Todo convenientemente ionizado, esterilizado, envasado y sometido a un tratamiento por alta presión de 6.000 bares (las unidades de presión equivalentes a una atmósfera; no confundir con los populares establecimientos de cañas, tapas y boquerones que constituyen la red social más profusa de nuestro país). Tan apetecible carta –en la que participaron los cocineros Carles Abellán y Carles Gaig, así como el chocolatero Enric Rovira y la dietista Asunción Rovira– fue llevada a la ISS en 2006 para deleite de un afortunado grupo de astronautas entre los que se contaba a Pedro Duque (el hombre que le quitó parte de la gracia al chiste que articulaba el filme protagonizado por Toni Leblanc). Y así la dieta mediterránea llegó al espacio. Como entrañable último dato, cabe recuperar la declaración de uno de los responsables del proyecto: «El vino y bebidas alcohólicas están prohibidos. Se pensó en preparar vino sin alcohol… pero era una pena estropear un vino así.» La misión que se lance desde el Houston del Mediterráneo dispuesta a clavar la bandera cuatribarrada sobre la superfcie lunar, sin duda se llamará Dioniso 11.

5.

El roscón de Stanford y el satélite de queso fresco

Robert Anton Wilson promovió –conjuntamente con su gran amigo Timothy Leary– las ideas futuristas de «colonización del espacio» (Space Migration), «transhumanismo» (Intelligence Increase) y «extensión de la vida» (Life Extension), que unieron bajo el alegre acrónimo SMI2LE, como la próxima evolución del ser humano.
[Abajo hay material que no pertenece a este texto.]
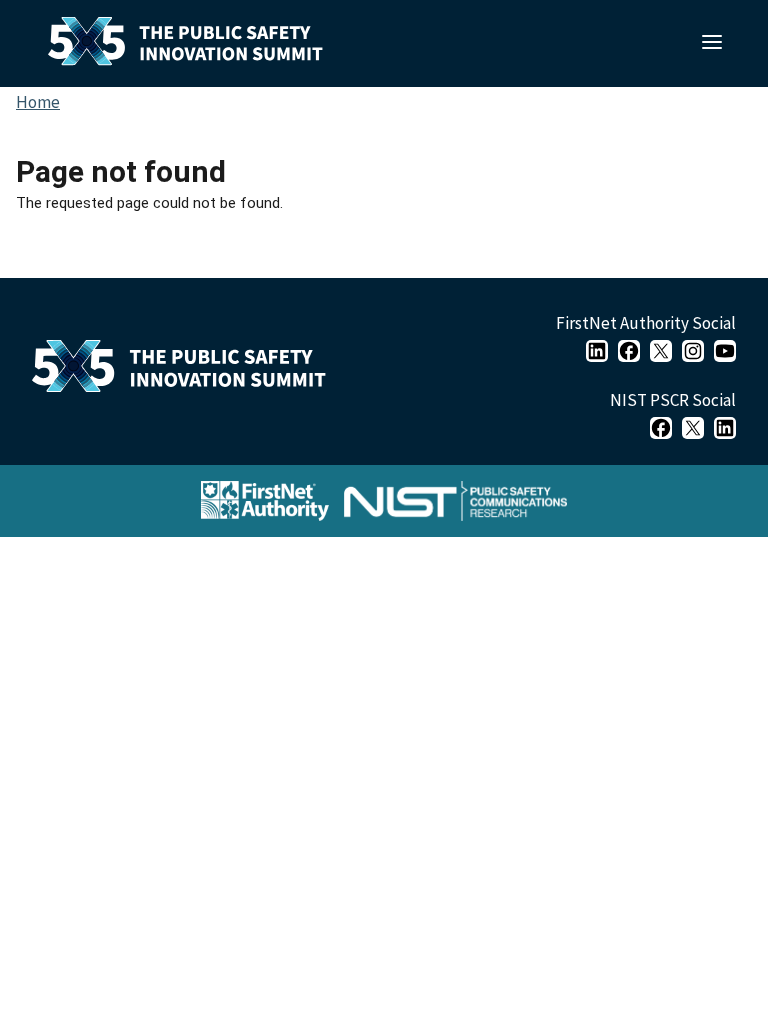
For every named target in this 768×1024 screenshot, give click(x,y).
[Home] (187, 371)
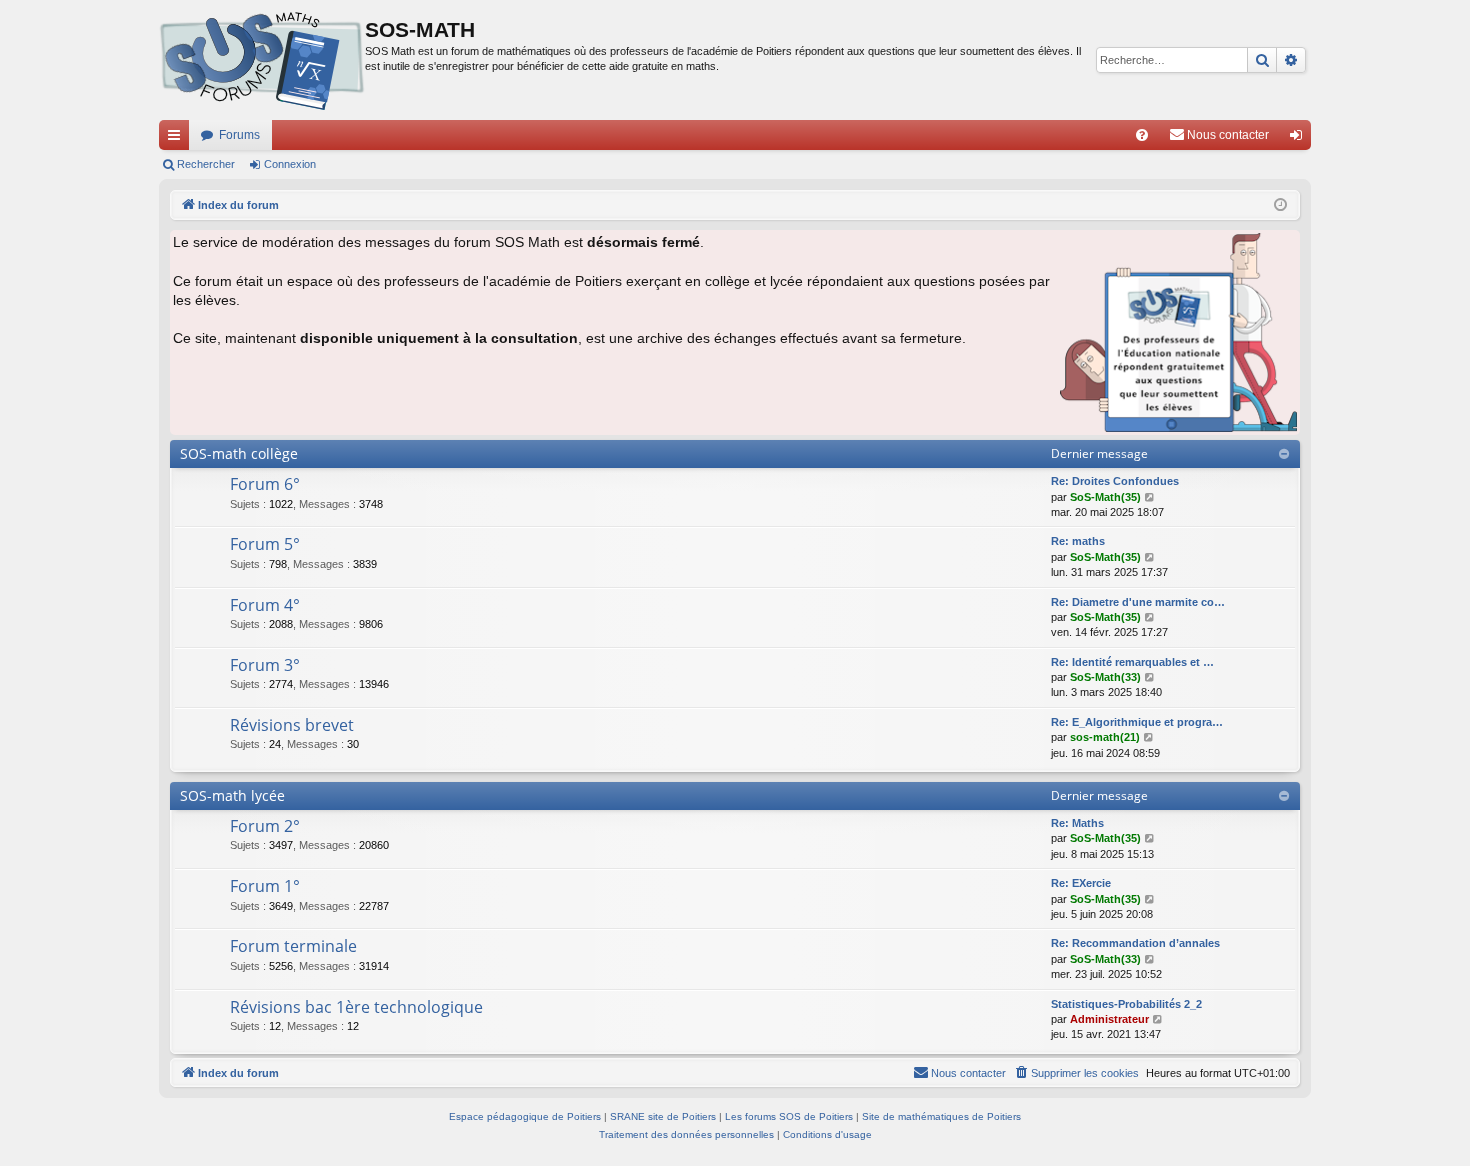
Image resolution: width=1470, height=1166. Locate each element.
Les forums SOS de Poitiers (789, 1116)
La Estación Espacial Internacional supone un primer paso hacia la presencia humana permanente fuera de la Tierra. Si un segundo requisito para considerar la ISS como un asentamiento espacial de pleno derecho es su autosuficiencia, podemos afirmar que, cuanto menos en lo referente a cierta soberanía alimentaria, se han hecho ya unos cuantos avances: el cultivo de lechuga romana roja y tomates es una realidad desde que se puso en marcha el proyecto Veg-01. Los tripulantes de la estación llevan más de un año echándose al coleto ensaladas 100% extraterrestres. Además, hace tiempo que se lleva estudiando otro «sistema de soporte de vida» menos veggie friendly: la entomofagia (la cría e ingesta de insectos como alimento). Por otra parte, diversos equipos de investigación de la ESA y la otra, la NASA, aseguran que, para construir una gran colonia habitada que orbite el planeta, hay suficiente cantidad de todos los materiales necesarios en la Luna y en los asteroides cercanos a la Tierra, que la energía solar abunda y que no se requieren nuevos descubrimientos científicos, aunque sí un gran alarde de ingeniería.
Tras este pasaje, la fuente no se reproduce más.